JJ: One last question about working in Los Angeles. What about being here is unique and supportive of your work? What do you think that you can do here in Los Angeles that you might not be able to do?
GG: I was just listening to this audiobook of an amazing sci-fi book with environmentalist themes called The Ministry for the Future [by Kim Stanley Robinson], and there’s one chapter in the book where a character is talking bad about Los Angeles. The character is referencing the usual stuff everyone does when they throw shade at LA—that it’s fake and shallow, full of cars, and a difficult landscape to navigate physically and socially. And I was offended because I’ve lived here my whole life, and I know LA is awesome, full of genuine people with a diversity of ideas and experiences who build really strong communities.
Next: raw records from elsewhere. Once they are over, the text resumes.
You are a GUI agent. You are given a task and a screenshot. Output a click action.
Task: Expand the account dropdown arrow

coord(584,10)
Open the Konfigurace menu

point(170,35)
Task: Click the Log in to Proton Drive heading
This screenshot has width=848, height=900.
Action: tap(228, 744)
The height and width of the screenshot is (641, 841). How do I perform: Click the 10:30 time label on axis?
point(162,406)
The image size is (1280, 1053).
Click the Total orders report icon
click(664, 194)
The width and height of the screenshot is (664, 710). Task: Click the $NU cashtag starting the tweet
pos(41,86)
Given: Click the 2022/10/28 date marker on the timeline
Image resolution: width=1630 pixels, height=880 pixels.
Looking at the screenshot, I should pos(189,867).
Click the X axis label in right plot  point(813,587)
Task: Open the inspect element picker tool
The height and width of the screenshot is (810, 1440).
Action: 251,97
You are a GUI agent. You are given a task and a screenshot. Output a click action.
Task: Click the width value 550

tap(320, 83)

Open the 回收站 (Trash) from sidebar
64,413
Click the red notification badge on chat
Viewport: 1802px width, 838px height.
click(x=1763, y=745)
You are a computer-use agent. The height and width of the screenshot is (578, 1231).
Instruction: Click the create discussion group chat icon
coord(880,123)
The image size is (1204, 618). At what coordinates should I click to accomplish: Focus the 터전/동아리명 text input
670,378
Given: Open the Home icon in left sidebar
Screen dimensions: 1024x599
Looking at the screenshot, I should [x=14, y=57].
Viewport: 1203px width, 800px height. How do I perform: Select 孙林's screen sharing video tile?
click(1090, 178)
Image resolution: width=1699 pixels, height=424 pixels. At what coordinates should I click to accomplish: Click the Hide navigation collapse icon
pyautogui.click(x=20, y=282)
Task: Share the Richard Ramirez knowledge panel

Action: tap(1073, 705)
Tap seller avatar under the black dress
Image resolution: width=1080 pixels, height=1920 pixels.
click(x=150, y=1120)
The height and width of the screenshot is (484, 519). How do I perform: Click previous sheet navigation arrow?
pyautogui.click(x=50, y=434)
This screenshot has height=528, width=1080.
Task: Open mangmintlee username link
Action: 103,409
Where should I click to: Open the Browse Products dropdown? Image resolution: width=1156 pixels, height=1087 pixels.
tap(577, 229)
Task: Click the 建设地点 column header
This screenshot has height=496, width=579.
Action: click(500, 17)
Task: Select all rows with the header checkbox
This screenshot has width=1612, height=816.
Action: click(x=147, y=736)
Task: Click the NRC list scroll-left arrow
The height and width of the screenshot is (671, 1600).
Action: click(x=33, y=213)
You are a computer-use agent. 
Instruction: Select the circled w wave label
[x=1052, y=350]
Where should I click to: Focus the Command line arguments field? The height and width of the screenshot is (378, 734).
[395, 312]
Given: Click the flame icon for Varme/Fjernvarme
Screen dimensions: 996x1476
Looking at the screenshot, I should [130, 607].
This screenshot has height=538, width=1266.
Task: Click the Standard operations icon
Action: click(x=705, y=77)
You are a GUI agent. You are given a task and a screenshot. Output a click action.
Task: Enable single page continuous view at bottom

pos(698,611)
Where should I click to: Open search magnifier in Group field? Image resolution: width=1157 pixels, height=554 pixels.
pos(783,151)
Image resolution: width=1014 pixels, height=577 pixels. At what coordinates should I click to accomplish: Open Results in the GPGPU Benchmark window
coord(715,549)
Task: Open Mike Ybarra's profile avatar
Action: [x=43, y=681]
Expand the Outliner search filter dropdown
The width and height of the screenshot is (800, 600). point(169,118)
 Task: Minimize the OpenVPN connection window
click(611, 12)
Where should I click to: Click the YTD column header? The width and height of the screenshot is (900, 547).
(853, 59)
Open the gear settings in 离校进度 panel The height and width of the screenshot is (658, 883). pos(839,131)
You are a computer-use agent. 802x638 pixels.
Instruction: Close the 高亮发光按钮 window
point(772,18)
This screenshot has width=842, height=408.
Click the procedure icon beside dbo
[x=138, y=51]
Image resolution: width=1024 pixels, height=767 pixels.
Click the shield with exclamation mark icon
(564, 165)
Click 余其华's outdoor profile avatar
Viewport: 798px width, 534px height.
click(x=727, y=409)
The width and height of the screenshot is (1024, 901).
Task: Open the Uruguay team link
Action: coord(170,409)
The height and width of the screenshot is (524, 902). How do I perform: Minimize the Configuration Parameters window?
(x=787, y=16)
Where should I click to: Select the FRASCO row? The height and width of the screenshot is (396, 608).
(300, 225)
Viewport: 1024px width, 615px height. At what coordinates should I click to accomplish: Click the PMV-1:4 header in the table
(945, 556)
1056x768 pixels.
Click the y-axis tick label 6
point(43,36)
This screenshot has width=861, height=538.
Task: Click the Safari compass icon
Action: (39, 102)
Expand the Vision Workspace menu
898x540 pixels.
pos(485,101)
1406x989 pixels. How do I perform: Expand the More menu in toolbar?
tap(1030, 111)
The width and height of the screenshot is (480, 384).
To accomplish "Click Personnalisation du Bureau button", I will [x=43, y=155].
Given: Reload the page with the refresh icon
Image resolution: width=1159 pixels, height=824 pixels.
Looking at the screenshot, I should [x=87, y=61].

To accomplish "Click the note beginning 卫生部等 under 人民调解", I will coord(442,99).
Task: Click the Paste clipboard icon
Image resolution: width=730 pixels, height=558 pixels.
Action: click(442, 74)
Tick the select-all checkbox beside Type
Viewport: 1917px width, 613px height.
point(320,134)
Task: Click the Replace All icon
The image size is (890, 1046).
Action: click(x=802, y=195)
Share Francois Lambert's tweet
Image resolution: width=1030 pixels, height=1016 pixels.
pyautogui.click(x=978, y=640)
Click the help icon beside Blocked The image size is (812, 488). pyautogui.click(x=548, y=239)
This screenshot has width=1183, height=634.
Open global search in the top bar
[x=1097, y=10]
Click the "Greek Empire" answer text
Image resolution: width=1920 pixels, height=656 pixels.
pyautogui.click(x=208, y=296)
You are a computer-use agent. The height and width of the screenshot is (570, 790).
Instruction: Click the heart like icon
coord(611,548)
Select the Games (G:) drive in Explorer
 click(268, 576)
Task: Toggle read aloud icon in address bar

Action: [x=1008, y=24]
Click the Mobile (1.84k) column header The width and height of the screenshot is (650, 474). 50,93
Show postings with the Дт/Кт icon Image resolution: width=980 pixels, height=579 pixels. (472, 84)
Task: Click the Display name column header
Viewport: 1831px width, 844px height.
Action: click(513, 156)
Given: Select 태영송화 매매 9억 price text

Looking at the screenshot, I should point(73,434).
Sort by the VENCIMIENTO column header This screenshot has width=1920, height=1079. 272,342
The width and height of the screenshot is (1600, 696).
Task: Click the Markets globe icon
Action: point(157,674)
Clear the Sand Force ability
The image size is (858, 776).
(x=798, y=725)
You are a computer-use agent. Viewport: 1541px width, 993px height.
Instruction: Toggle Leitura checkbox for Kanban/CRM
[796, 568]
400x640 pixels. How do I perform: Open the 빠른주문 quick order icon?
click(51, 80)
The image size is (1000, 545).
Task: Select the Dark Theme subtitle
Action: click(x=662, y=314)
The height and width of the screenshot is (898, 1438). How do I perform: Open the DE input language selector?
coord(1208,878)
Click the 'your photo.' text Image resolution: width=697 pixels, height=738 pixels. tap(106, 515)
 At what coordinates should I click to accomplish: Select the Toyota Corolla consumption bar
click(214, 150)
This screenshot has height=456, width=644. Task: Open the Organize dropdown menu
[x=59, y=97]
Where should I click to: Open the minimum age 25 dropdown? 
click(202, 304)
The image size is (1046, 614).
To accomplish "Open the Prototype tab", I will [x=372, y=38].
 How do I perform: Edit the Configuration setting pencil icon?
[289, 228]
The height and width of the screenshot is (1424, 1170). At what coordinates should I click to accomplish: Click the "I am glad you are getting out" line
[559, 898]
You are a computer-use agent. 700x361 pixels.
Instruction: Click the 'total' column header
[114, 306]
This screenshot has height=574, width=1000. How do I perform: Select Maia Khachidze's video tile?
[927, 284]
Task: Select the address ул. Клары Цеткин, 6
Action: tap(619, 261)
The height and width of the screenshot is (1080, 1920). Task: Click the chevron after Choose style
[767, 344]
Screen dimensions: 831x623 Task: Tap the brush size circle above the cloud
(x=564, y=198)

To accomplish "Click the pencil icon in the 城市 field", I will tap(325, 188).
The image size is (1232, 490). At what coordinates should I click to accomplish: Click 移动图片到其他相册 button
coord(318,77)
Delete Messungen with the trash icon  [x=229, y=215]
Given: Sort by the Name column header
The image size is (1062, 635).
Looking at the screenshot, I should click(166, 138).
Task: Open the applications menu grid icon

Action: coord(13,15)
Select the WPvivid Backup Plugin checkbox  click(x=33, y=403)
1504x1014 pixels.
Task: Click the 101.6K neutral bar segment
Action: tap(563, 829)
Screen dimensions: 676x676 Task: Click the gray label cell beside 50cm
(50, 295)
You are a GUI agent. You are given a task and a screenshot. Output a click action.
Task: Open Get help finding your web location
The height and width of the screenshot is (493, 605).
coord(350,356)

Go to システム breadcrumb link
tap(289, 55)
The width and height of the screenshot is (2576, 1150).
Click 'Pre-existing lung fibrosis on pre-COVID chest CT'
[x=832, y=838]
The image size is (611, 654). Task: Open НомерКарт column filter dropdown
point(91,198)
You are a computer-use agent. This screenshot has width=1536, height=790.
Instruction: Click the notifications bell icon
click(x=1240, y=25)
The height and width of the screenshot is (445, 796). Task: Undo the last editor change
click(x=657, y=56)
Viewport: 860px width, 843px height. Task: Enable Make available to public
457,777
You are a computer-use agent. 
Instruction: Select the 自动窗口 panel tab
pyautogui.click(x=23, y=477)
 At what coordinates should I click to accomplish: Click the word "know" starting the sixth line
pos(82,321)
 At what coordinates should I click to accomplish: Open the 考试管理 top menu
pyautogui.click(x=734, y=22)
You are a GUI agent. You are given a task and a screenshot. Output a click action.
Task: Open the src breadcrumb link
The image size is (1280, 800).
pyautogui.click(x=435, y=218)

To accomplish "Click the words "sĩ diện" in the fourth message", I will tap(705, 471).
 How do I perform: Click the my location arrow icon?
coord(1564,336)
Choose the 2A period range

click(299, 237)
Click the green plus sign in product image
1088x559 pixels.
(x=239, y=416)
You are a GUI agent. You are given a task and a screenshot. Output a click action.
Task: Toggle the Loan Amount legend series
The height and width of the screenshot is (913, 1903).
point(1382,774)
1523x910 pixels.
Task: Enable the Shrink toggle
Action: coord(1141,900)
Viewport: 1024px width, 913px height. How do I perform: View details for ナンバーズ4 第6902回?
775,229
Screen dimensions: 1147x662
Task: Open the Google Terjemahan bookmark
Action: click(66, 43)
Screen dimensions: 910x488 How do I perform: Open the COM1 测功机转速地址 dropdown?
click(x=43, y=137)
What is amazing about LA is that in one day I can visit the Diorama-Museum of Bhagavad Gita with its animatronics Hare Krishna installations, then go to Eso Won Books, which is an independent bookshop that spotlights a range of titles about and written by Black writers, then I can drive over to Vege Paradise and eat vegan shark fin soup, and I can end my day at the Templo De Santa Muerte in the Botanica Indio de Samayac. Also, LA is home to some of the most transformative places that have made me who I am: the Feminist Center for Creative Work, Chuco’s Justice Center, The Boys & Girls Club of Venice, the Southern California Library, the Village Health Foundation, CalArts, and the Mutual Aid Action Los Angles Center. These are the places that have taken care of me and nurtured and build up parts of who I am and will be.